Su ”The Following”, per una volta non concordiamo con la critica di Aldo Grasso

Ci sentiamo di non concordare, almeno per una volta, con il Prof Aldo Grasso (e con altri autorevoli critici presenti in rete), che nella sua sempre attenta critica alla televisione prende di mira oggi ''The Following'', il telefilm americano prodotto da Kevin Williamson e interpretato dal magico Kevin Bacon...

Malgrado siamo concordi con la critica all’apparente finale della serie televisiva trasmessa su SKY UNO, ispirata ad Edgar Allan Poe, riteniamo che il Professore della critica televisiva italiana non abbia tenuto conto delle ultime scene di chiusura che dal nostro punto di vista consacrano la serie della FOX come geniale e innovativa

Ci  sentiamo di non concordare, almeno per una volta, con il Prof Aldo Grasso (e con altri autorevoli critici presenti in rete), che nella sua sempre attenta critica alla televisione prende di mira oggi “The Following”, il telefilm americano prodotto da Kevin Williamson e interpretato dal magico Kevin Bacon.

A parte la qualità della serie che brilla per la splendida sceneggiatura e interpretazione di Bacon, “The Following” è riuscita a far interagire in maniera armonica lo spirito letterario del grande maestro Edgar Allan Poe con le esigenze narrative che una serie tv richiede. Un modello che dovrebbe far riflettere anche sulla qualità della fiction italiana che appare lontana anni luce da produzioni televisive come quella trasmessa su Sky Uno.

Ma arriviamo all’oggetto del contendere, ovvero la critica rivolta da Aldo Grasso al finale della serie televisiva. Secondo il giornalista e critico del Corriere della Sera, citiamo, “La puntata finale aveva il compito di tirare le fila di questo psicodramma, di mettere i due personaggi di fronte allo scontro finale, ma ha in realtà evidenziato i limiti della serie, incapace di raggiungere le vette narrative promesse e di dare chiusura convincente alla storia.

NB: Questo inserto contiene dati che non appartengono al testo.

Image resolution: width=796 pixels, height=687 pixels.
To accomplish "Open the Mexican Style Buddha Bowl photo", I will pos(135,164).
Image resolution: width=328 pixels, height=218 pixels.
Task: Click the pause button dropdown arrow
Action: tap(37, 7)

Il grosso problema, oltre a un uso scontato della poetica di Poe, è stato l’incapacità di dare un vero spessore psicologico al personaggio del serial killer, di renderlo un «cattivo» dal cuore oscuro come la serie avrebbe richiesto.”

Dal nostro punto di vista ci sentiamo di dire che concordiamo con la critica a quello che appariva come uno scontato finale, ma l’ultima scena ci ha regalato un momento significativo di conferma sulla qualità della serie distribuita dalla FOX. Per noi “The Following” rappresenta una novità televisiva straordinaria, in quanto per la prima volta una serie ci ha risparmiato il classico paradigma dell’eroe buono che vince sul male, con il conseguente abbraccio e bacio d’amore, in stile “…e vissero tutti felici e contenti”.

Il nostro eroe, invece, nella fattispecie l’agente dell’FBI Ryan Hardy (Bacon), dopo aver sconfitto il cattivo Joe Carroll (James Purefoy) e liberato dalle grinfie del cattivo la propria amata Claire Matthews (Natalie Zea), ex moglie di Joe,  si ritrova vittima ancora una volta dell’incubo. Nell’appartamento si è nascosta  Molly (Jennifer Ferrin), ex fidanzata occasionale di Ryan Hardy e follewer di Joe Carrol, che pianta un coltello nello stomaco di Ryan. Ed è sempre lei, quando Claire esce dal bagno e trova l’uomo che ama disteso per terra e agonizzante in una pozza di sangue, a piantare un coltello anche nella schiena della donna.

La scena di chiusura della serie ci ha lasciato a bocca aperta, in quanto ha ribaltato un finale per l’ennesima volta scontato e banale, che – malgrado lasciasse presagire che la serie sarebbe continuata con i “Follower” sopravvissuti, magari guidati  Emma Hill (Valorie Curry), fedelissima amante di Carroll – di fatto fino a quell’istante non brillava per innovazione e genialità. E invece, come per incanto, “The Following” ha ritirato fuori tutto lo spirito di E.A. Poe, lasciando senza fiato chi in quel momento si stava alzando già dal divano demoralizzato per la delusione di tanta aspettativa. Grazie “The Following”, ti attendiamo con trepidante attesa.